### DATA

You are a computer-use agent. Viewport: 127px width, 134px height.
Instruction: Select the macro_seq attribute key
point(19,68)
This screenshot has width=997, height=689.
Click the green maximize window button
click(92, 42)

######
### DATA

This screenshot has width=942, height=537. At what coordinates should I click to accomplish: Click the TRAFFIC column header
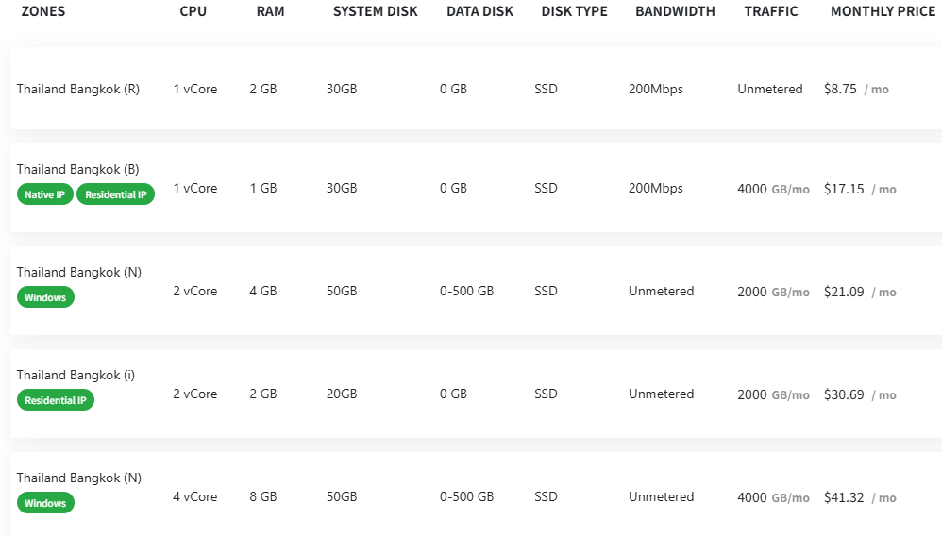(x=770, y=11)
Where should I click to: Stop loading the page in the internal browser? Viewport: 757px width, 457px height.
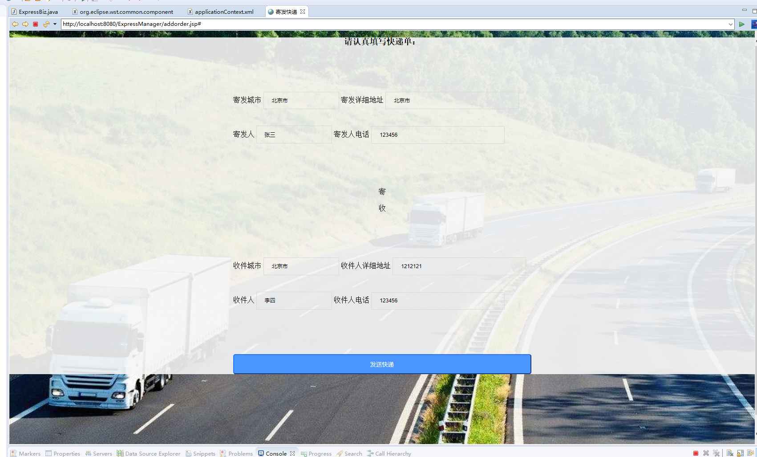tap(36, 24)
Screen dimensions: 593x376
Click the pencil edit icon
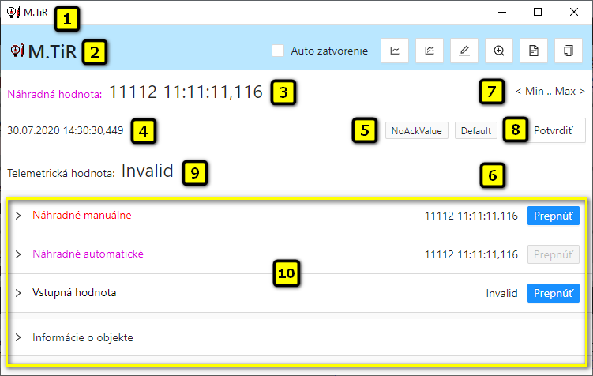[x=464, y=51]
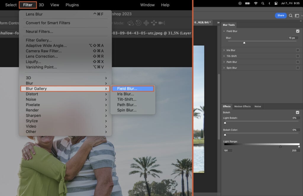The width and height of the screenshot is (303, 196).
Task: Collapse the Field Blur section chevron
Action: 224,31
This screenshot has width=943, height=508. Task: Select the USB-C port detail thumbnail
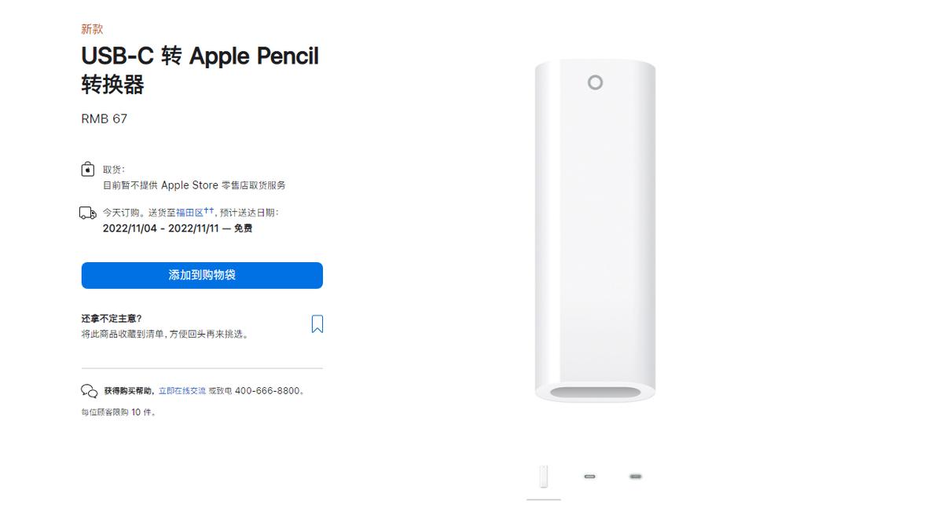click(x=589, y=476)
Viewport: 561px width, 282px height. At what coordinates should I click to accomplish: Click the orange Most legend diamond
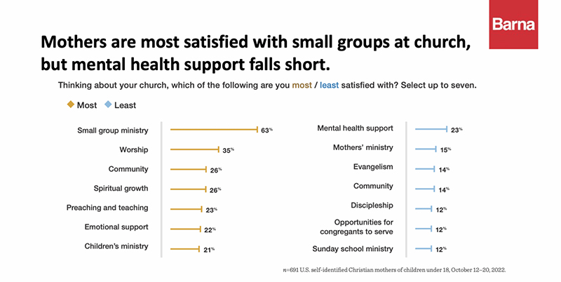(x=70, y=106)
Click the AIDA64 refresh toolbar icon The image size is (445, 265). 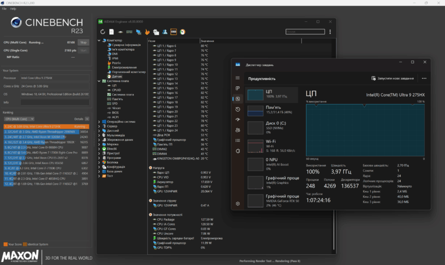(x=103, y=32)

######

**JOB:**
Write out the lines from the line with "You are a computer-use" to the line with "click(92, 42)", both included, copying each one exactly.

**FULL OUTPUT:**
You are a computer-use agent. Viewport: 127px width, 134px height.
Instruction: Select the macro_seq attribute key
point(19,68)
This screenshot has width=997, height=689.
Click the green maximize window button
click(92, 42)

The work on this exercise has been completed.